Durante il loro report annuale i capi dell’intelligence statunitense, tra cui il direttore dell’intelligence Dan Coats e la direttrice della Cia Gina Haspel, hanno contraddetto Donald Trump di fronte al Congresso su una serie di temi chiave riguardanti la politica estera e la sicurezza interna.

L’INTELLIGENCE ha affrontato subito il tema più spinoso, l’Isis, che ha perso gran parte del suo territorio in Iraq e in Siria, tanto che, il mese scorso, Trump l’ha dichiarato sconfitto annunciando il ritiro dalla Siria.
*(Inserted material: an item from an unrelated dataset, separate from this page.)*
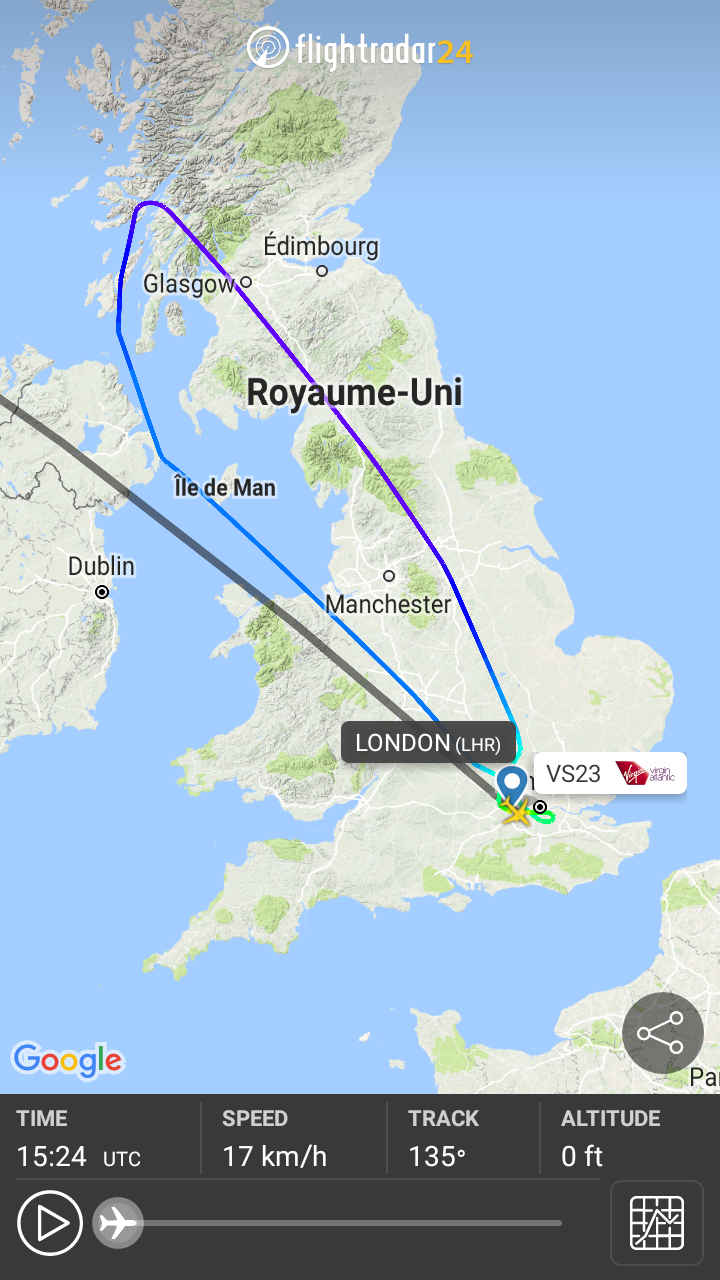Click the Glasgow city marker dot

pos(245,282)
Secondo i servizi segreti Usa Isis sarebbe sì indebolito, ma non sconfitto, e ancora «comanda migliaia di combattenti sia in Iraq che in Siria, e ha migliaia di sostenitori in tutto il mondo».

Se il gruppo terroristico dato per finito, invece non lo è, un arci nemico dipinto come una delle maggiori minacce per gli Stati uniti, secondo l’Intelligence Usa, non costituirebbe un pericolo immediato. Sull’Iran, infatti, i servizi segreti non hanno raccolto prove che potrebbero giustificare una rottura degli accordi, nonostante l’anno scorso Trump abbia escluso gli Usa dall’intesa voluta da Obama, in quanto, a suo parere quel patto non avrebbe impedito all’Iran di continuare la sua corsa verso il nucleare. Ciò non è accaduto e secondo l’Intelligence, se dovesse accadere sarebbe perché l’Iran non riceve i benefici economici che si aspetta per aver rispettato gli impegni presi con la comunità internazionale.
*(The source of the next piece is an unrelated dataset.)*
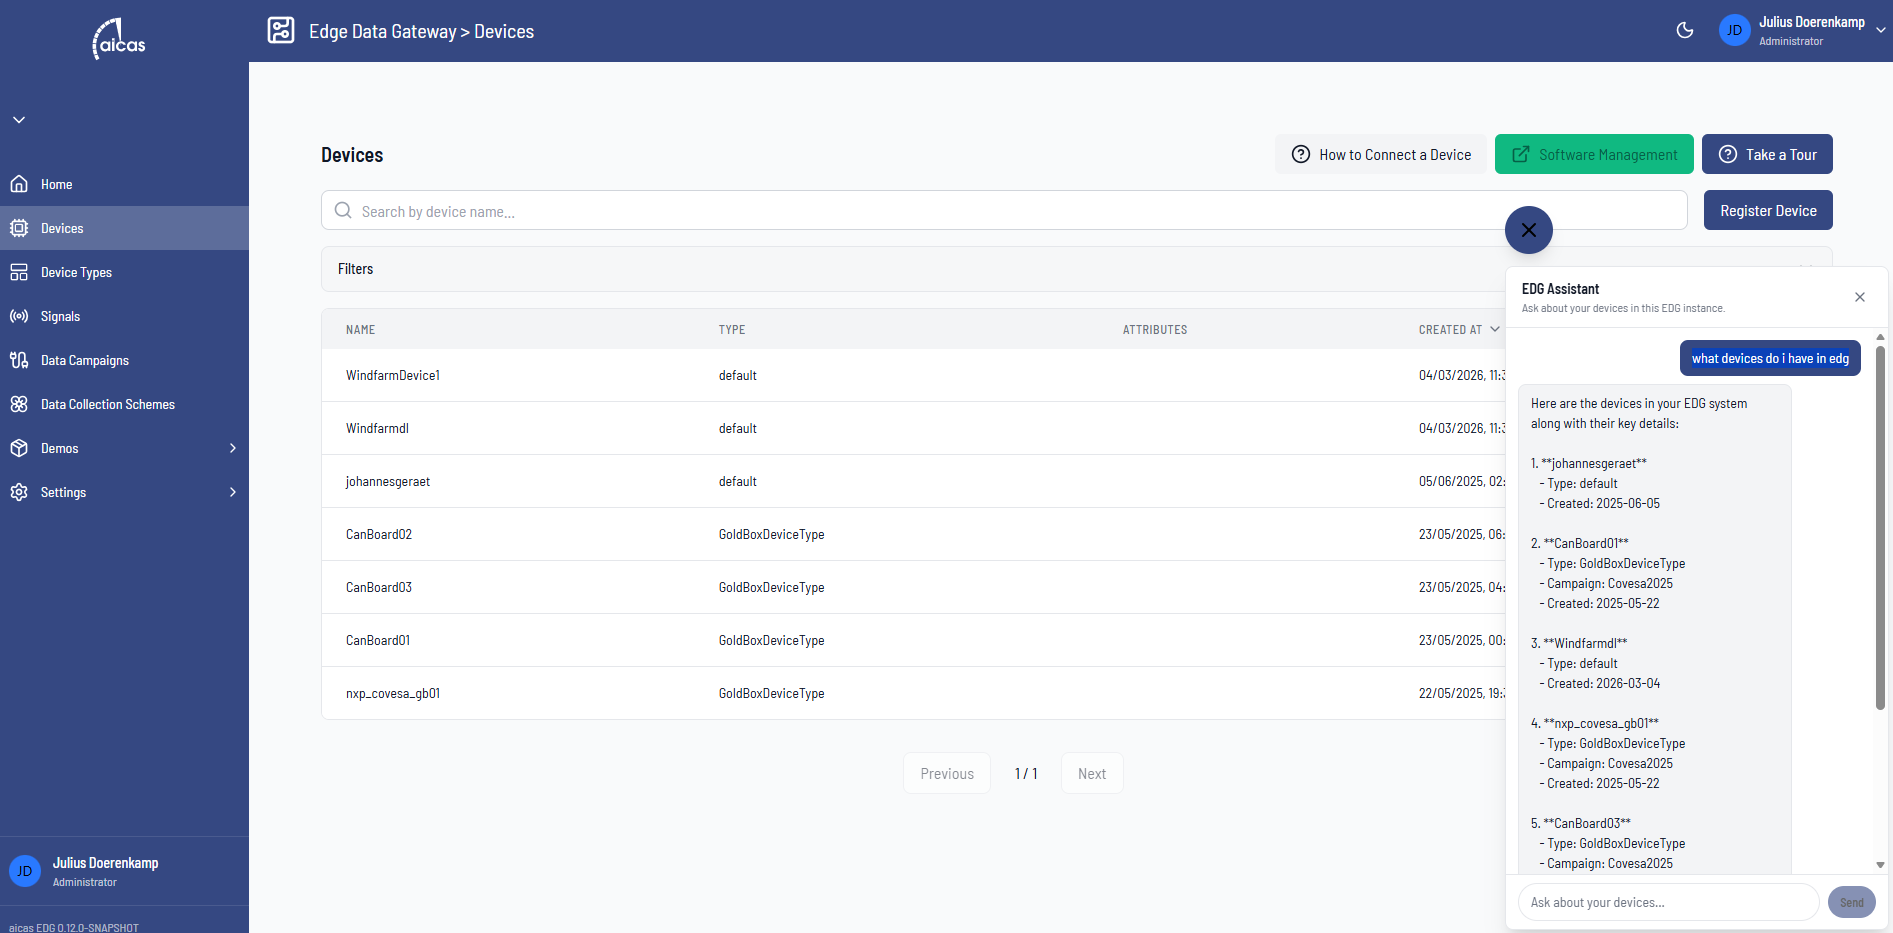This screenshot has height=933, width=1893.
Task: Open Device Types from sidebar
Action: point(76,272)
LA COREA DEL NORD, invece, al contrario di quella che è la narrativa di Trump, «è improbabile che rinunci a tutte le sue scorte nucleari». Dopo il summit dell’anno scorso a Singapore con il nordcoreano Kim Jong Un, dove i due leader hanno concordato di lavorare per una «completa denuclearizzazione della penisola coreana», The Donald ha affermato che la Corea del Nord «non è più una minaccia nucleare». Da allora Trump non ha solo ripetuto questa affermazione, ma ha detto che i negoziati con la Corea del Nord per porre fine al suo programma nucleare stanno procedendo più che bene, e si è impegnato a incontrare nuovamente Kim alla fine di febbraio.
Trump ha invece sempre fornito molti dati riguardo la crisi al confine tra Stati uniti e Messico, problema (inesistente) considerato emergenza nazionale, ma che i servizi segreti Usa non hanno nemmeno menzionato nella loro valutazione.
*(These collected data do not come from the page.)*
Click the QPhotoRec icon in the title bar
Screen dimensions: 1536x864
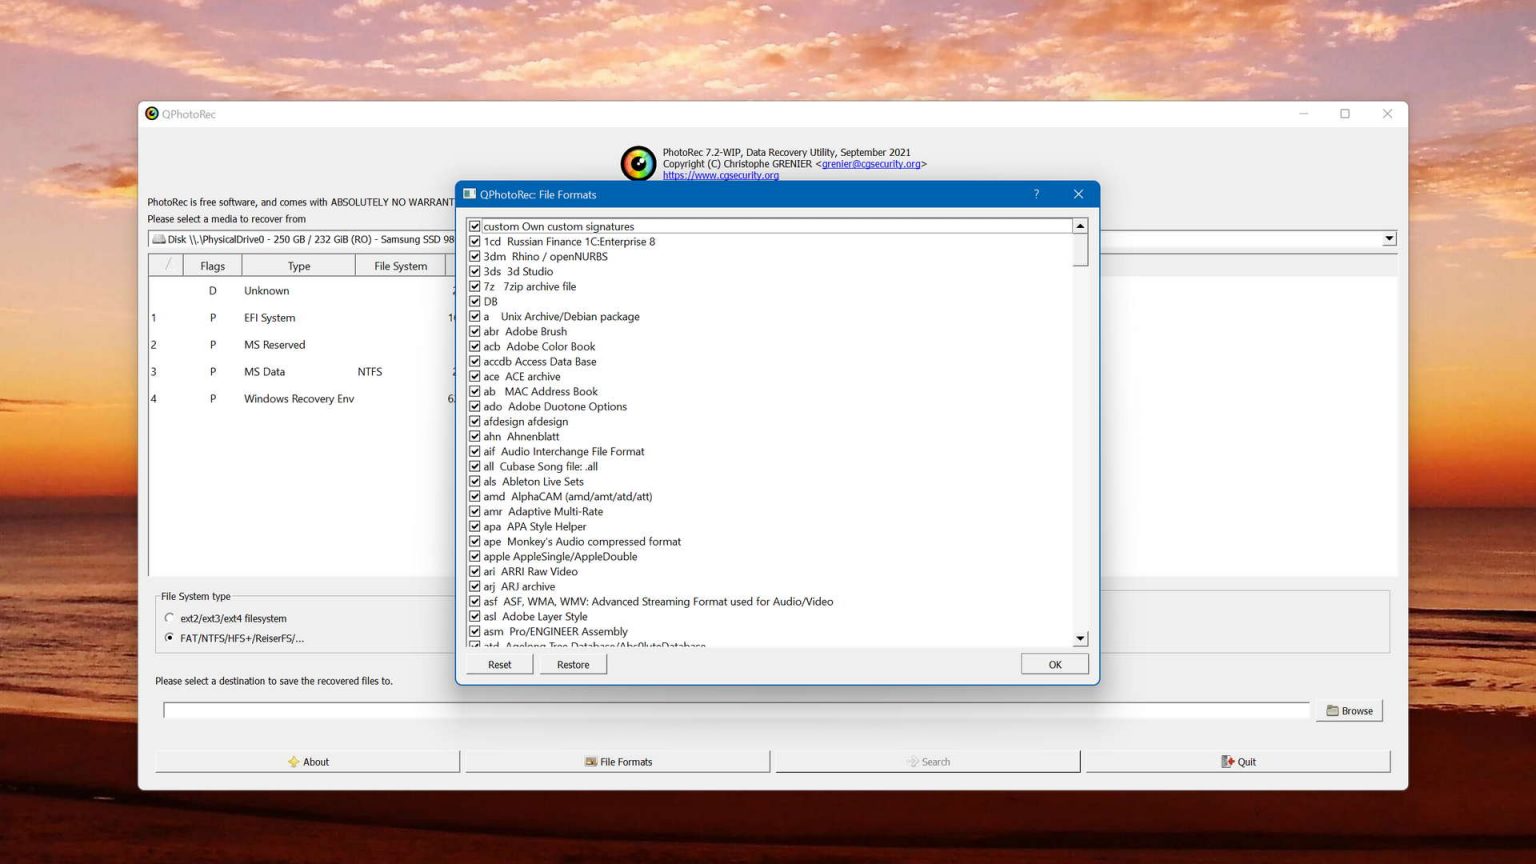tap(151, 114)
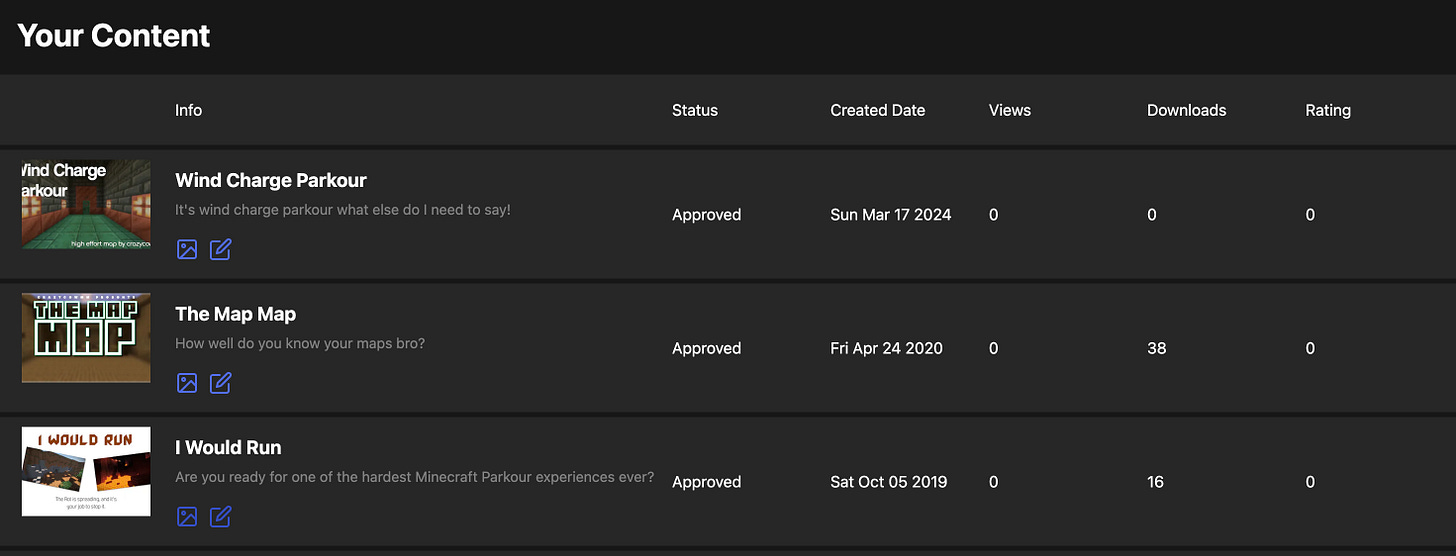Click the Rating column header
Screen dimensions: 1456x556
point(1328,110)
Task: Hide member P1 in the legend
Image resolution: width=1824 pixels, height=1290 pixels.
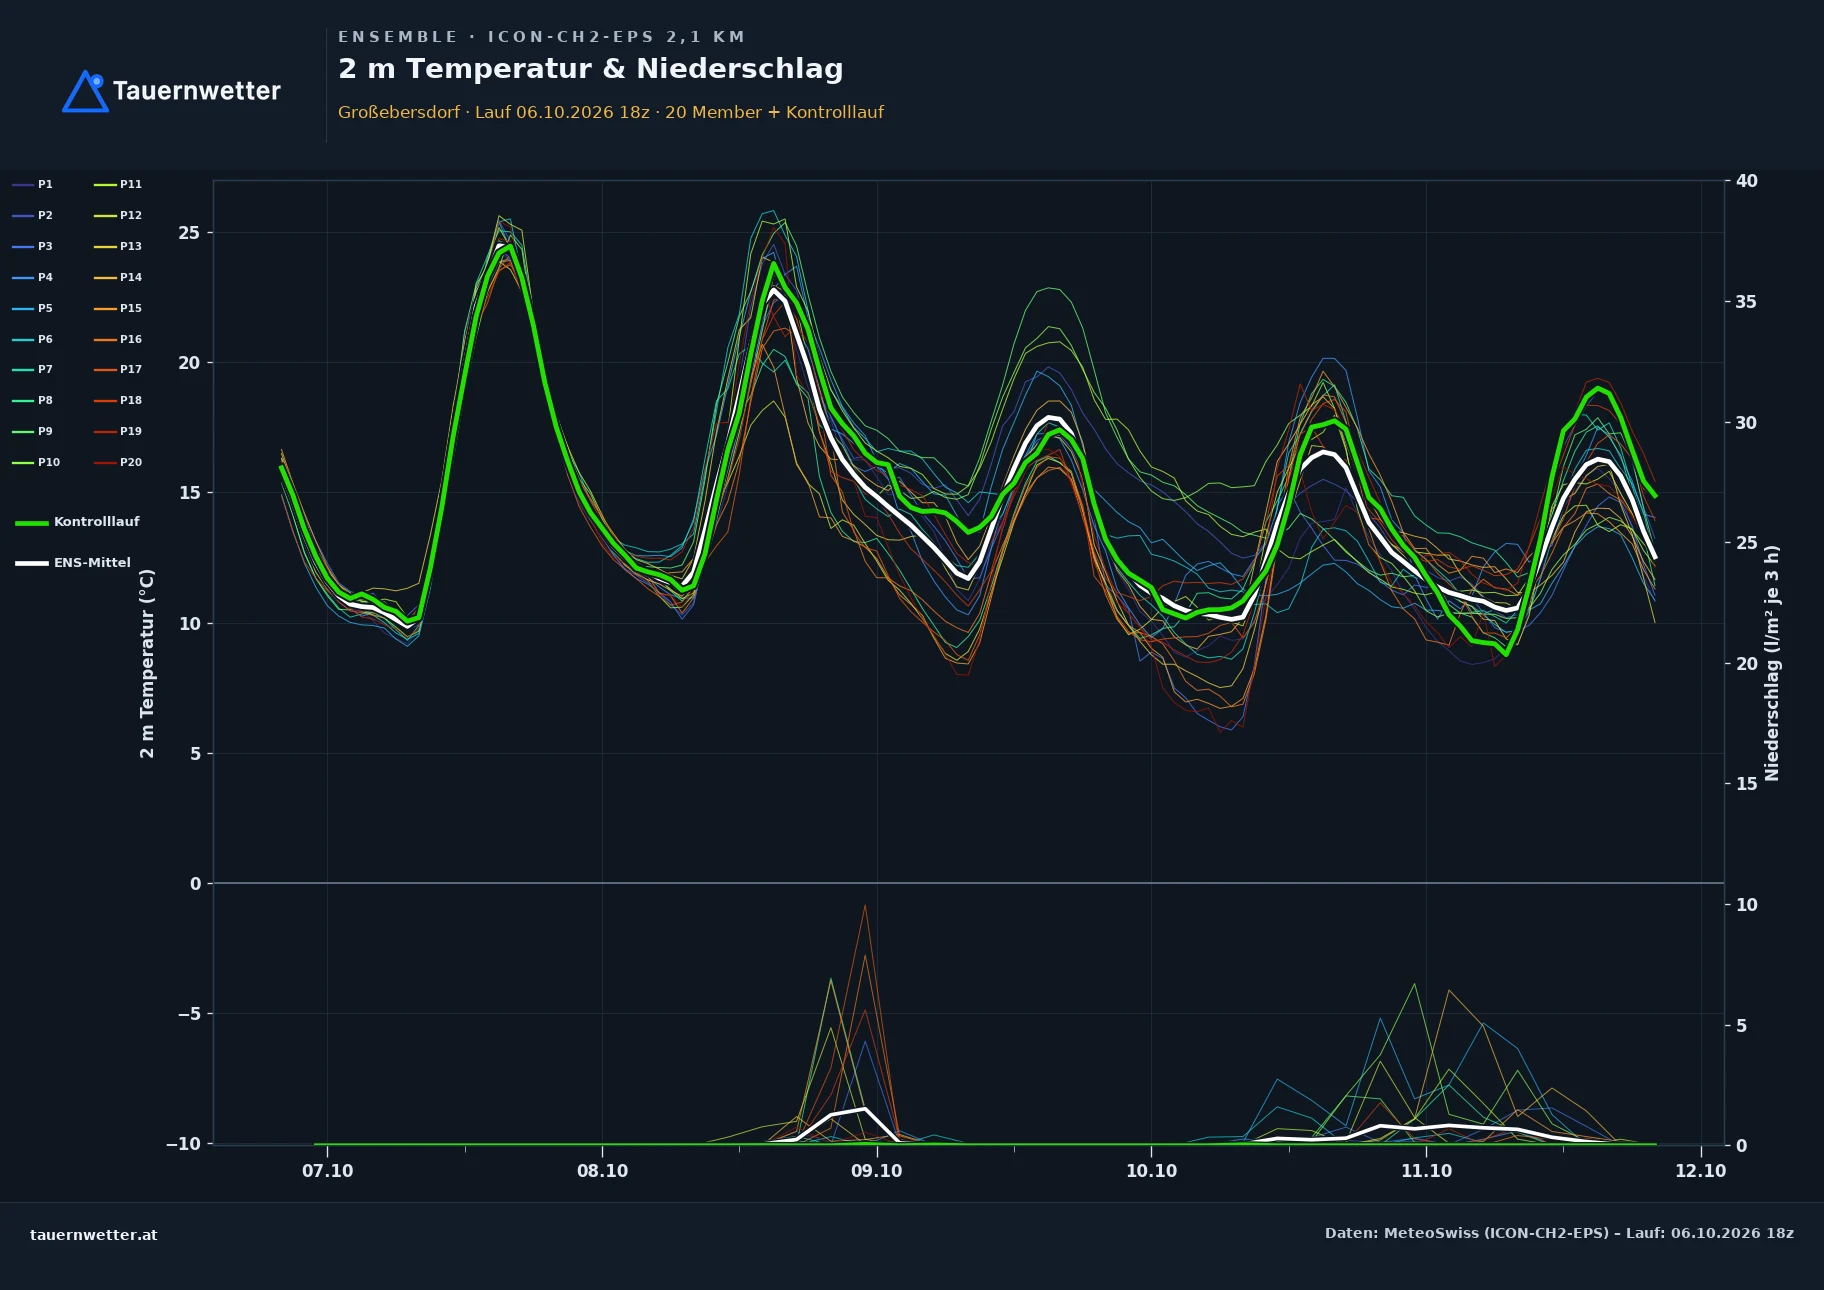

ANCHE SUL CAMBIAMENTO climatico intelligence e presidenza non sono dello stesso parere. Trump considera il cambiamento climatico una bufala messa in giro dai cinesi per danneggiare l’economia americana, e, come fanno i negazionisti, ogni volta che si imbatte in temperature rigide non perde occasione per mettere in discussione il riscaldamento globale, confondendo meteo e clima. Mentre Trump twittava che «nello splendido Midwest le temperature stanno raggiungendo i -60 («che diavolo sta succedendo al Global Warming? Per favore, torna veloce, abbiamo bisogno di te!»), l’intelligence riferiva che il possibile «danno irreversibile» causato dai cambiamenti climatici potrebbe creare sfide per la sicurezza, in quanto le persone lotteranno per le risorse.

LA COSA DA VEDERE, ora, è se la valutazione dell’intelligence avrà qualche effetto sulla politica estera Usa, o se il presidente continuerà a marciare per la sua strada parallela.

Al momento non sembrerebbe sortire effetti: su Twitter Trump ha reagito definendo «passiva e naïve» l’intelligence Usa, continuando a difendere la Corea del Nord e ad attaccare l’Iran. E definendo «perdita di tempo» gli sforzi bipartisan per risolvere la crisi creata da lui per la costruzione del muro al confine con il Messico.